# 2012 Cannondale Ultegra or Supersix 5 105?



## Mergetrio (May 28, 2012)

*Carbon Frames*

** I noticed that there are numerous threads on CAAD 10 v. Supersix, so I started a thread within a thread with another topic - sorry :blush2: **


Is one brand better than another brand insofar as the manufacturing process? And, does it matter which country a carbon frame is manufactured in?


----------



## PJ352 (Dec 5, 2007)

Mergetrio said:


> ** I noticed that there are numerous threads on CAAD 10 v. Supersix, so I started a thread within a thread with another topic - sorry :blush2: **
> 
> 
> Is one brand better than another brand insofar as the manufacturing process? And, does it matter which country a carbon frame is manufactured in?


Both highly subjective topics, but IMO the current state of CF _manufacturing_ dictates that most CF frames are of comparable quality. Where there _are_ differences are in _design_ of the frames and QC within factories. In other words, IMO it matters _how_ the frame is designed (CF 'grade' used, layup, method of construction) and where (as in, which factory), because QC varies within them.

Just as points of reference, a few years back Ridley had some problems with their made in Belgium CF frames. They subsequently moved production to a Taiwanese factory (there are only a handful... Giant, Ideal, Merida) and the problems disappeared. Colnago had problems with the made in Italy CF frames and moved their manufacturing to Taiwan, with similar success. 

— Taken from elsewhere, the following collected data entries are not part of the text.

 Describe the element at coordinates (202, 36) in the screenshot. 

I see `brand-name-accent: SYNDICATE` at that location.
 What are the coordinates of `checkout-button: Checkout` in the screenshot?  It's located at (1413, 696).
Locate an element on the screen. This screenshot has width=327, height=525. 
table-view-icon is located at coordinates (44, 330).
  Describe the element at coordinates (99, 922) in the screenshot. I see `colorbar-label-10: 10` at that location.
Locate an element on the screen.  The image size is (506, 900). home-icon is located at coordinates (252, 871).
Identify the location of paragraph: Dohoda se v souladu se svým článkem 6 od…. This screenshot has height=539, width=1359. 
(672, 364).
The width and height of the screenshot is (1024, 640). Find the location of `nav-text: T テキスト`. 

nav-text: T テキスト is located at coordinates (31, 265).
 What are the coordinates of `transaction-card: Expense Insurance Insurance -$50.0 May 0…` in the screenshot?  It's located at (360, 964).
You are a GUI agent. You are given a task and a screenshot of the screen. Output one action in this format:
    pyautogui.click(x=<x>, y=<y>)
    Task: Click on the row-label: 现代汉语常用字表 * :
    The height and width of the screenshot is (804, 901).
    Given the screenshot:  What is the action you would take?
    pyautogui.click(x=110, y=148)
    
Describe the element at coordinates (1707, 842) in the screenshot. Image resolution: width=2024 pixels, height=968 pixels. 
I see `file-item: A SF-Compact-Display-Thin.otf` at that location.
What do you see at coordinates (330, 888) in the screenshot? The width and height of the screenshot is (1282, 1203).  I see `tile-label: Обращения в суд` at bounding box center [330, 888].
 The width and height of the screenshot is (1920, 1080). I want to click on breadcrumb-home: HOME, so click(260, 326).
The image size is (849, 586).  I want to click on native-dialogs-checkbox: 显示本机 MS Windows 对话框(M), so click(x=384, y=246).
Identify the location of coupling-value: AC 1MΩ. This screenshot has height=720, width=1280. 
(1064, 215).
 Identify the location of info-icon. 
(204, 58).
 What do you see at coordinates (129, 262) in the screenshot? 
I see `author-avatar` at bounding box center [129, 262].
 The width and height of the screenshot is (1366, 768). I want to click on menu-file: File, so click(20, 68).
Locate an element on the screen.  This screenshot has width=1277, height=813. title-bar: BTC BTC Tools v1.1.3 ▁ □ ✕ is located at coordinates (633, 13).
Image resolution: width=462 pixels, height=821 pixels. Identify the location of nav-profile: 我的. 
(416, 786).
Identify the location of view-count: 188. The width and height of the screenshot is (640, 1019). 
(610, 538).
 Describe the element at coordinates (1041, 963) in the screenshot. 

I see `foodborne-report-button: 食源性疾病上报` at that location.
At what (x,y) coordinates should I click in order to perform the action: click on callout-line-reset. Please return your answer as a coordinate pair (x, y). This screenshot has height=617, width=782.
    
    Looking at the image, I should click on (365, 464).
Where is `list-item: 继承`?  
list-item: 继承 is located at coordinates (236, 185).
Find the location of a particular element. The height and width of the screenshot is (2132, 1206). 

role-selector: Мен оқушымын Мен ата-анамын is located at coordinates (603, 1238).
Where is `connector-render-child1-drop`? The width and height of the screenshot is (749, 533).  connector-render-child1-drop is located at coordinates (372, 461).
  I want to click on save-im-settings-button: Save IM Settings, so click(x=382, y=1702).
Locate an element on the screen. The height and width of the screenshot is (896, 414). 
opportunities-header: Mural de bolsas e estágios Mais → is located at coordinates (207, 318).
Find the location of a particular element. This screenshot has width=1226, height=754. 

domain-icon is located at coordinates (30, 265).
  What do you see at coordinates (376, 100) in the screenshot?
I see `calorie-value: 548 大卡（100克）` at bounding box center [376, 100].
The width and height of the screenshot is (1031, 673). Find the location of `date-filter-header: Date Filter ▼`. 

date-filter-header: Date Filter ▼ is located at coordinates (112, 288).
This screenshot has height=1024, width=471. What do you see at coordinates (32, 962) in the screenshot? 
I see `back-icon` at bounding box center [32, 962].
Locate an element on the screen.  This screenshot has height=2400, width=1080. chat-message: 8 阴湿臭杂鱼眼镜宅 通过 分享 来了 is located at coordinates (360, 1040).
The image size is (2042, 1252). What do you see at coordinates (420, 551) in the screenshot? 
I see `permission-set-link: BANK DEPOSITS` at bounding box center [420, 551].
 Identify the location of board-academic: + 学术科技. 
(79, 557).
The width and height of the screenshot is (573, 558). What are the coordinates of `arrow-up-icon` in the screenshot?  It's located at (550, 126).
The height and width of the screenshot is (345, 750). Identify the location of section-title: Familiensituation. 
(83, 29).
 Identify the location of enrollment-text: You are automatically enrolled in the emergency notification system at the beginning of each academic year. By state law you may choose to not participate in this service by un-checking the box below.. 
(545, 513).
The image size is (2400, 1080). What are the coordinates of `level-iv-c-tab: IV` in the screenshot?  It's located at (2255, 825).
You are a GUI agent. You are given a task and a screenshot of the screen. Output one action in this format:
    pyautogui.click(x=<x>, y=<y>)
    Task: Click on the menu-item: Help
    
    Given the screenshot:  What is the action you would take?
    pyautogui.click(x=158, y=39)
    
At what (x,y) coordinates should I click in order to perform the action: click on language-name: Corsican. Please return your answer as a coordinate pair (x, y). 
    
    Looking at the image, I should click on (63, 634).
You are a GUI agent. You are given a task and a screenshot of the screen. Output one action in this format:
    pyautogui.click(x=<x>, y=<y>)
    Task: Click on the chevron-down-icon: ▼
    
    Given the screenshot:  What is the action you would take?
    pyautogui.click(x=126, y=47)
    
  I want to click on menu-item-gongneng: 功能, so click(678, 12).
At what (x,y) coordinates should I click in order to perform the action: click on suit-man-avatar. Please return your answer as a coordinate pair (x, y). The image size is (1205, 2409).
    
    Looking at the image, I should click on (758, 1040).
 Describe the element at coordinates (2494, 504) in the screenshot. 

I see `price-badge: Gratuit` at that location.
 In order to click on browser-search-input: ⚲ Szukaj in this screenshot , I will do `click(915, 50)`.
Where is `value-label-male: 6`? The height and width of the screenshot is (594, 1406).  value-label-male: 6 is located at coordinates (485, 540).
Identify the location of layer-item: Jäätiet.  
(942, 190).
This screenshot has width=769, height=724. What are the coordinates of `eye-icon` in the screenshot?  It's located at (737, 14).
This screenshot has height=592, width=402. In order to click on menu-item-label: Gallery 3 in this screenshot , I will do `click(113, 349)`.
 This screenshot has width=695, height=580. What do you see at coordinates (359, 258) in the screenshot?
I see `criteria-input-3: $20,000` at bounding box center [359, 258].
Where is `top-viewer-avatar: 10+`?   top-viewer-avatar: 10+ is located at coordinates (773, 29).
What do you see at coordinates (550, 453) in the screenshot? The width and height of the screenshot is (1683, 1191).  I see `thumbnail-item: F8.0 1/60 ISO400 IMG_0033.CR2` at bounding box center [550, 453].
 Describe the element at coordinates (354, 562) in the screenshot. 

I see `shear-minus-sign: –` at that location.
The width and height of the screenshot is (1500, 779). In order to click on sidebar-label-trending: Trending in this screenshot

Draw what you'd like from this info, but it's generally regarded that Taiwan is the place to build top quality CF bikes, with the top companies obviously being at the forefront.

You didn't ask this, but IMO another important aspect is warranty terms. Not all are equal, and because CF suffers defects differently than steel or alu, it's something worth looking into. While warranties are something most give casual notice to, if you're in a position to place a warranty claim, the terms are of utmost importance.


----------



## PJ352 (Dec 5, 2007)

Mergetrio said:


> What about USA made CF like those on older Trek models? Were USA made CF high quality?


I think so, but remember, that was then and this is now. The state of the art has progressed.


----------



## Mergetrio (May 28, 2012)

PJ352 said:


> Draw what you'd like from this info, but it's generally regarded that Taiwan is the place to build top quality CF bikes, with the top companies obviously being at the forefront.
> .


What about USA made CF like those on older Trek models? Were USA made CF high quality?


----------



## Mergetrio (May 28, 2012)

PJ352 said:


> The state of the art has progressed.


I'd imagine, but how much progress? Apparently, many brands still only give 10 year warranty on CB, whereas Aluminum is life-time.


----------



## PJ352 (Dec 5, 2007)

Mergetrio said:


> I'd imagine, but how much progress? Apparently, many brands still only give 10 year warranty on CB, whereas Aluminum is life-time.


I can't give you a hard number or measurement on CF design/ manufacturing advances, but in the last 10 years I would say substantial and discernable aren't a stretch. 

CF frames have gotten lighter, stiffer and more comfortable than they were just a few years ago, and the flagship models back then are the lower level models now. Basically, trickle down technology, not dissimilar to what Shimano and others employ. 

I think your statement re: warranties is arguable. To my knowledge the differing terms for alu/ CF you mentioned aren't widespread in the industry. I know they don't apply to the larger brands.


----------